The resident portal requires an account. Authentication and account credentials are processed by Supabase (email and password sign-in). When you register, we collect information you provide, including email, unit number, name, and an invite code. We associate your account with a resident profile that may include name, phone number, unit number, and email as shown or edited in the portal.

Within the portal, the Service stores and processes content needed to run community features, including:

• Direct messages between residents and related conversation metadata. Message text is kept for one year from the send date, then permanently deleted by an automated process. Message alerts in your notifications inbox are removed when you view them or when the underlying message is deleted.
• Notifications (for example in-app alerts tied to messages and other activity)
• Announcements, documents, calendar events, and related comments
• Projects (for example community or building projects) and comments on them
• Invite codes used to create accounts and records of which code was used
• Administrative actions where authorized users manage resident access or profiles

Some parts of the portal use live updates over the network so your device can reflect new messages or notifications without refreshing the entire app.

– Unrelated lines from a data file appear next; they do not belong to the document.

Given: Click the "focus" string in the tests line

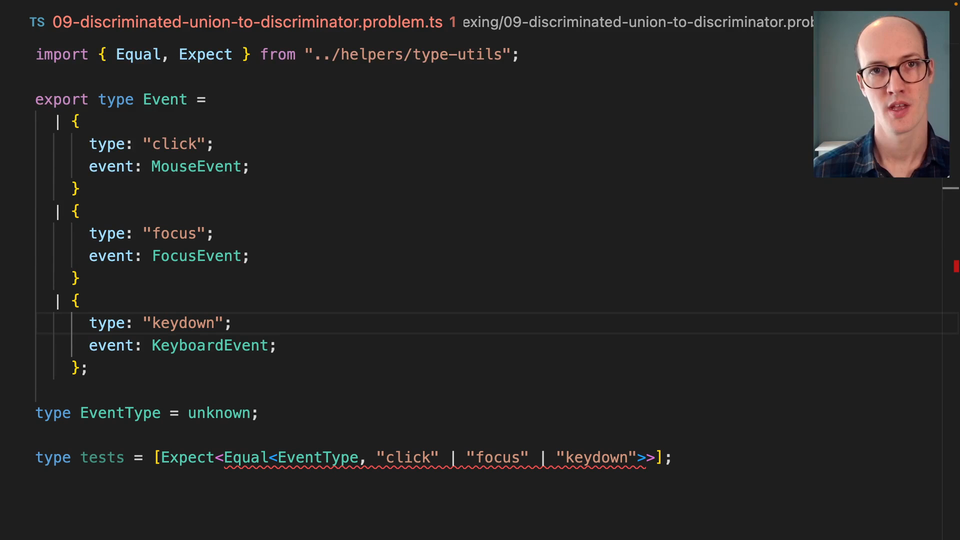Looking at the screenshot, I should [497, 457].
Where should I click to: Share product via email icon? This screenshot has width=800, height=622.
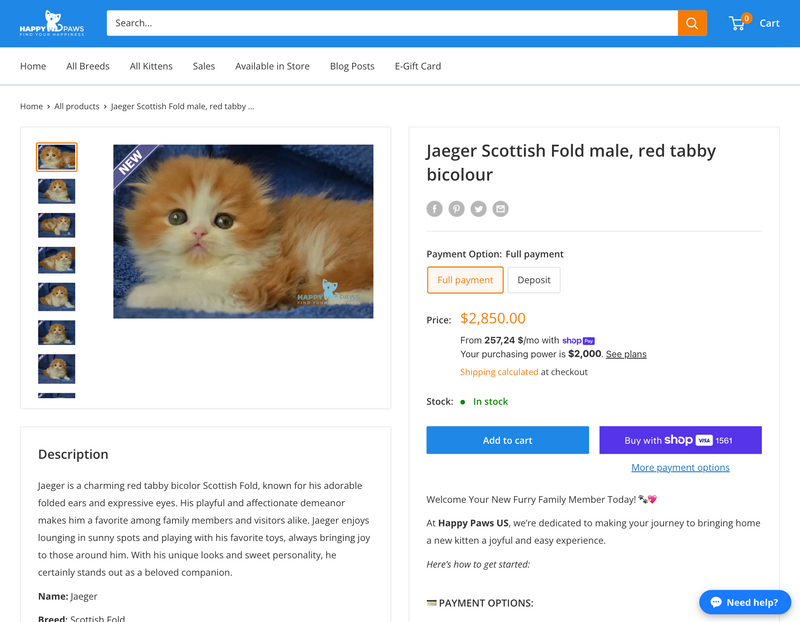[x=500, y=209]
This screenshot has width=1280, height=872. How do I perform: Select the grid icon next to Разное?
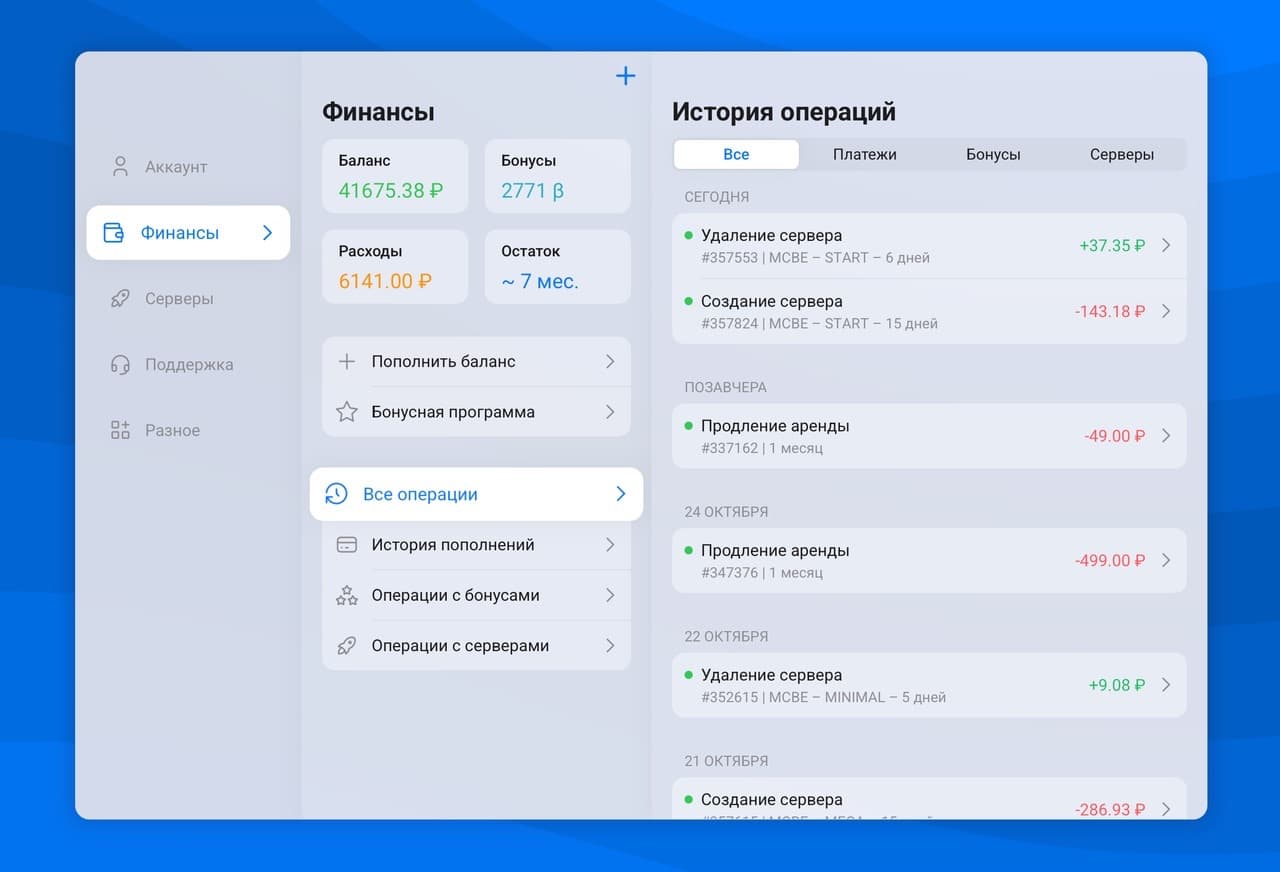tap(119, 430)
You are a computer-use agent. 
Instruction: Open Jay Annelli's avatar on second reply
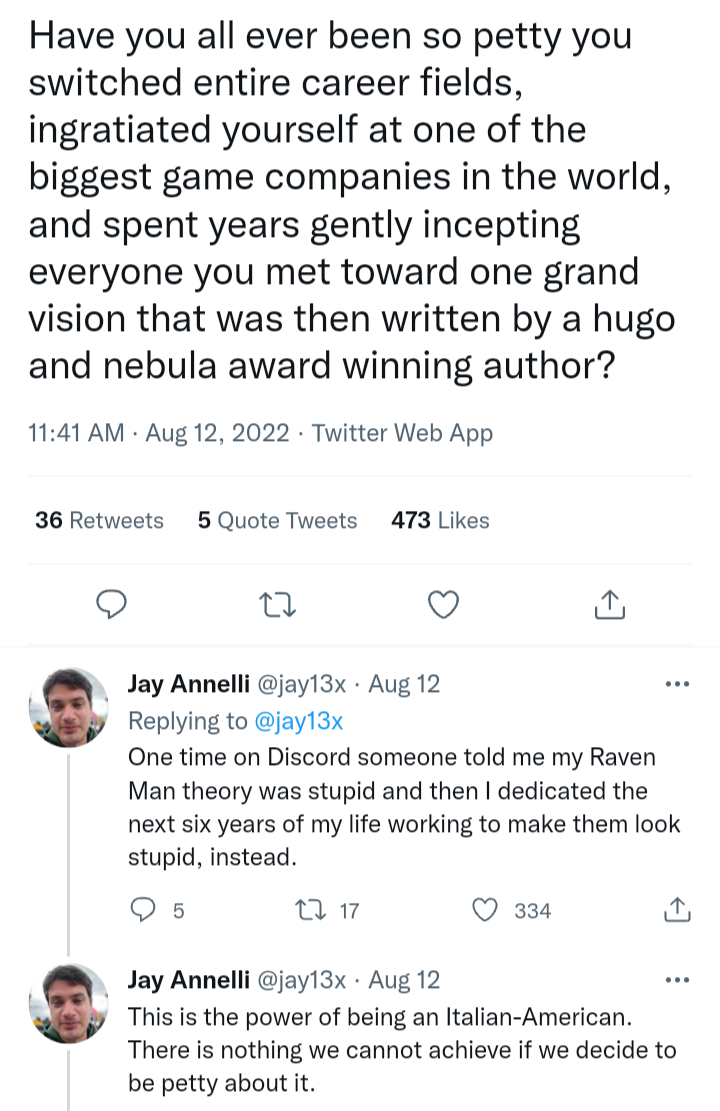[x=69, y=1003]
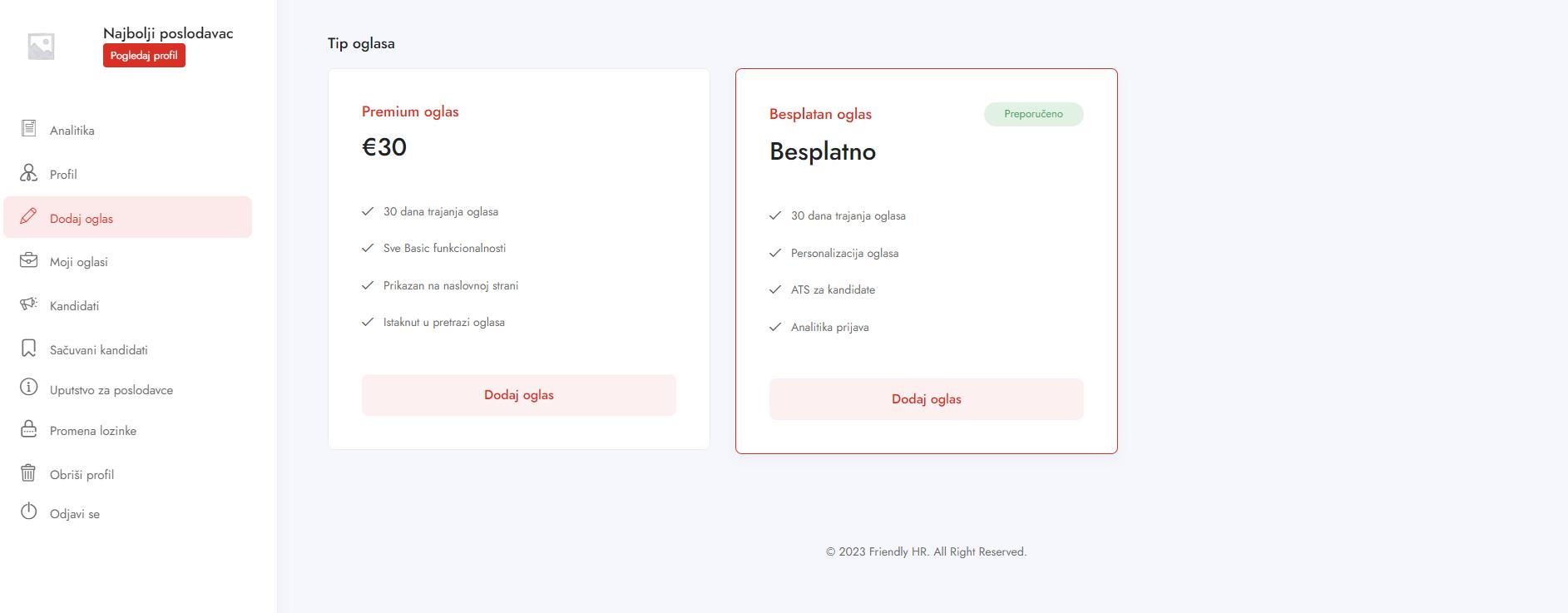Image resolution: width=1568 pixels, height=613 pixels.
Task: Open the Analitika menu item
Action: tap(72, 131)
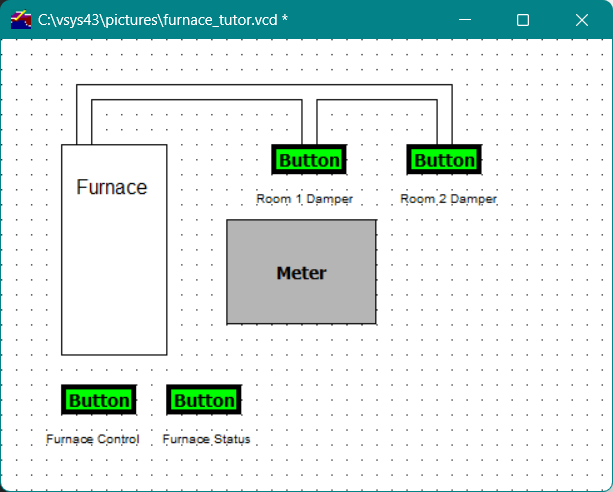Minimize the furnace_tutor.vcd window
Image resolution: width=613 pixels, height=492 pixels.
point(464,20)
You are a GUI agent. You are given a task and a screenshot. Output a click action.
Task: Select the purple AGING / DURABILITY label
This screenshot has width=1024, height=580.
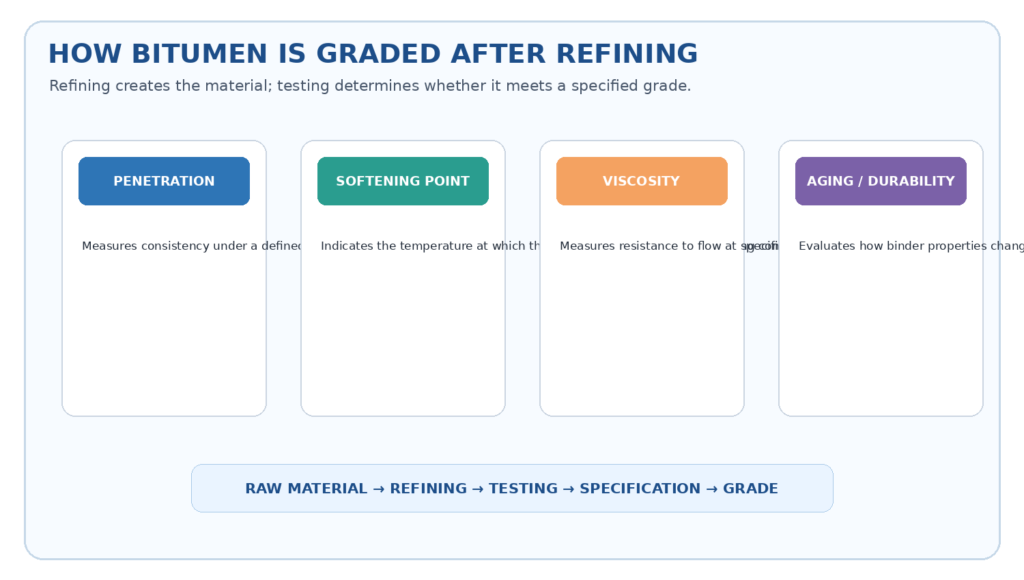pyautogui.click(x=881, y=181)
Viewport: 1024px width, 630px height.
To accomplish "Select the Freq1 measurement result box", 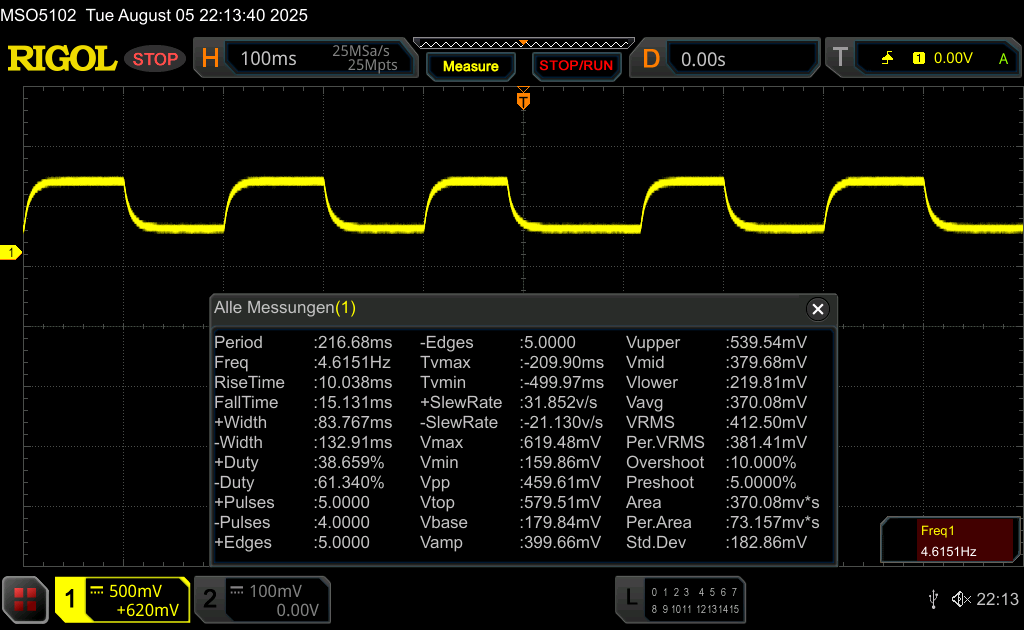I will pos(948,541).
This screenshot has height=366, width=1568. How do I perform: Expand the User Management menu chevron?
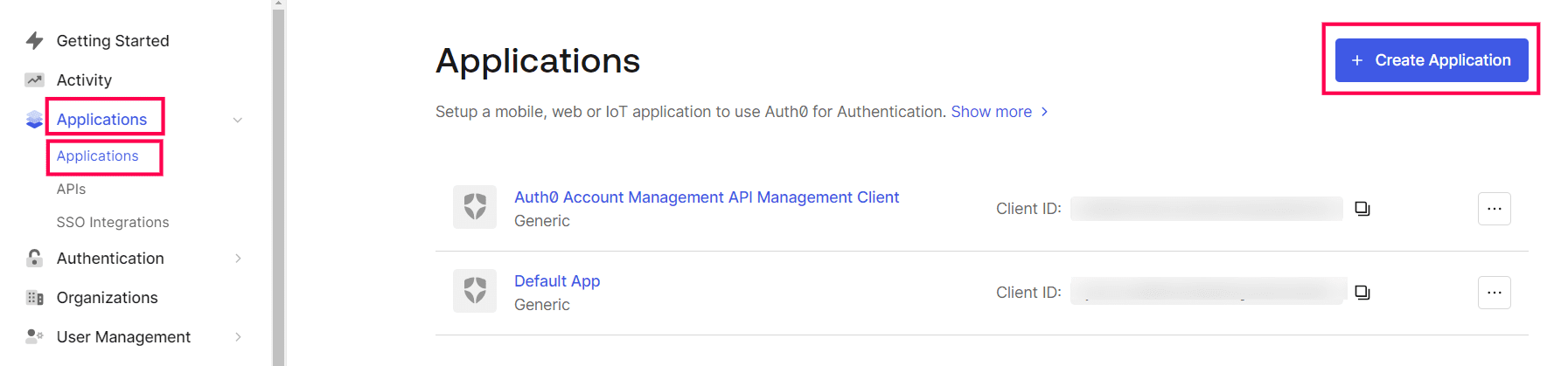point(238,336)
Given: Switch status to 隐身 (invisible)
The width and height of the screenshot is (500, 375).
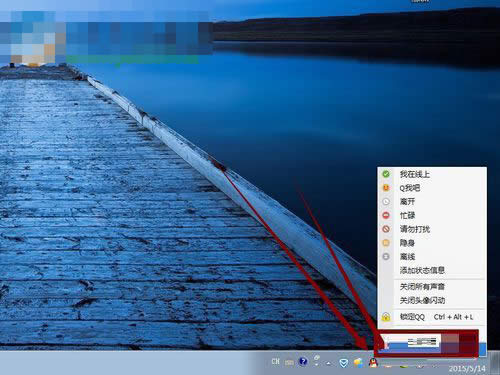Looking at the screenshot, I should click(x=431, y=243).
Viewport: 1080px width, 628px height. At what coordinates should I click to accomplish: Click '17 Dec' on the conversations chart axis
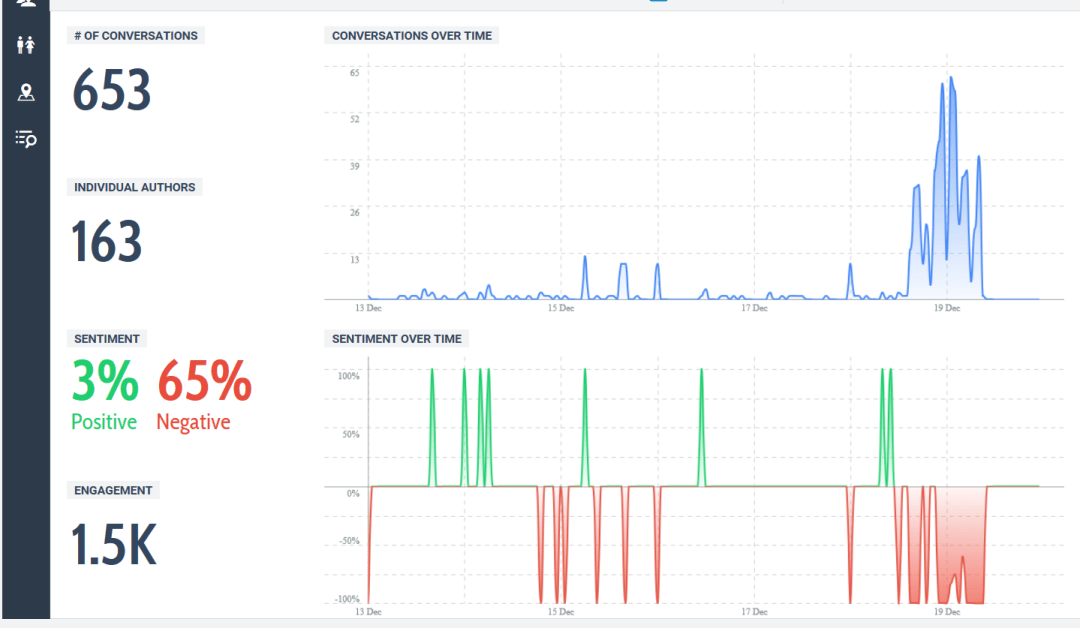point(753,309)
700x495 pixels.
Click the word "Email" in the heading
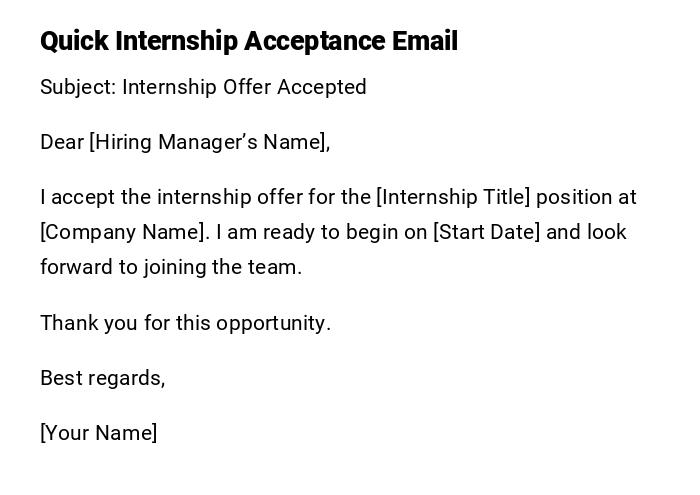[425, 42]
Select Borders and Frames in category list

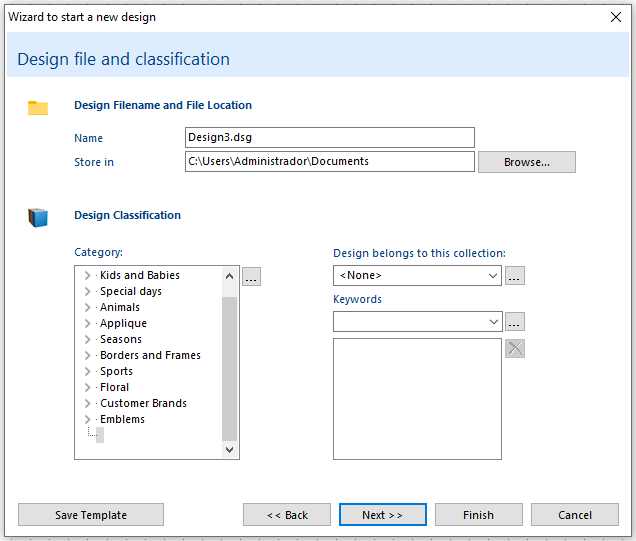(x=150, y=356)

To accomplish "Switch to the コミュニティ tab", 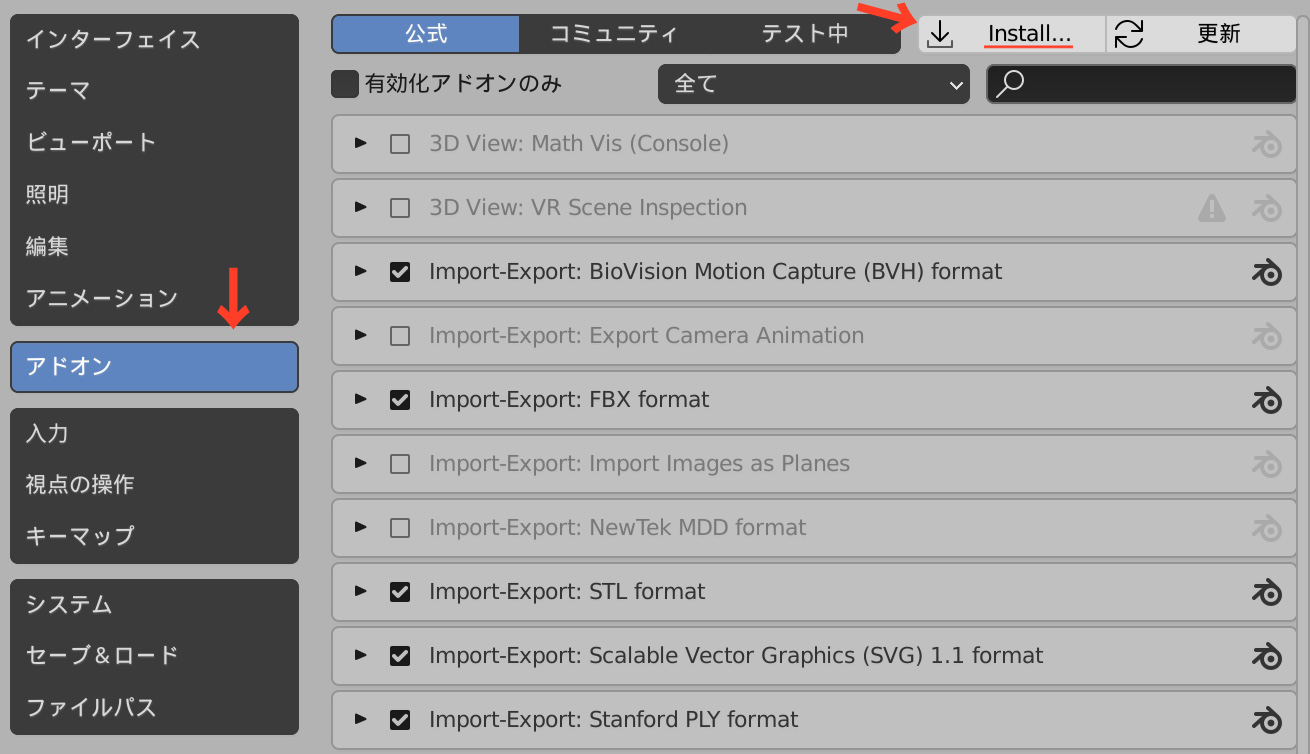I will [x=613, y=34].
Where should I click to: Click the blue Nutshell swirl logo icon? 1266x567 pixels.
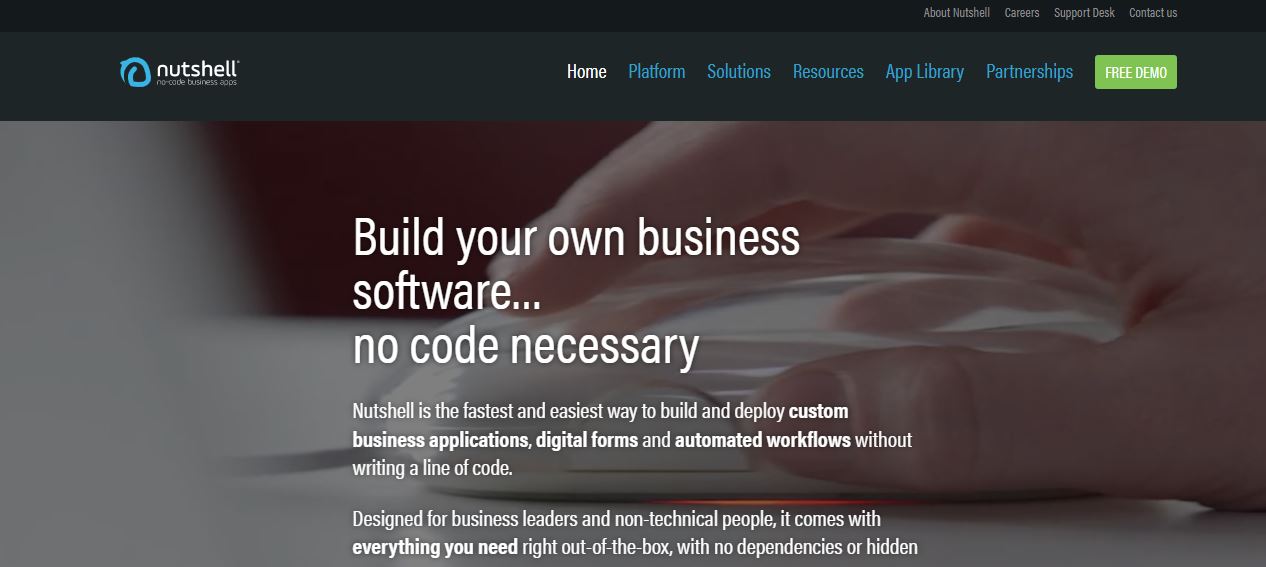pyautogui.click(x=135, y=72)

Browser push notifications

If you opt in, we store a push subscription for your device (including subscription endpoint and related keys supplied by the browser) and may store your browser's user-agent string. Push delivery relies on your browser's push service (for example Apple, Google, or Microsoft, depending on device); we use those services only to deliver notifications you have agreed to receive.

How we use information

• Provide, secure, and improve the Service
• Authenticate residents and show the correct portal content
• Send operational communications through the portal and, if enabled, push notifications
• Respond to contact inquiries and reduce abusive or automated submissions
• Comply with law and enforce community rules where applicable

Service providers

We use third-party services that process data on our behalf, including Supabase (database, authentication, and related infrastructure for the portal) and Vercel (hosting and analytics). When Turnstile is enabled, Cloudflare processes verification traffic. These providers have their own privacy policies governing how they handle data sent to them.

Retention

We keep information for as long as needed to operate the Service, meet legal and contractual obligations, and resolve disputes. Retention periods can depend on the type of data (for example account records versus contact inquiries).

Security

We rely on industry-standard practices and our vendors' safeguards, including encrypted transport (HTTPS) and access controls on backend data. No method of transmission or storage is completely secure.

Your choices

• You can use browser settings to block or clear cookies and site data; doing so may affect staying signed in.
• You can disable or revoke push notifications from your device or browser settings, and unsubscribe flows in the app where offered.
• For contact form data, you may request access or correction using the same contact channel you used to reach us.
• For resident portal data, contact building management or the administrators who provision your access. Some requests may be limited by leases, governing documents, or law.

Children

The Service is not directed at children under 13, and we do not knowingly collect their personal information.

Changes

We may update this policy from time to time. We will adjust the "Last updated" date when we do. If changes are material, we may provide additional notice (for example through the portal).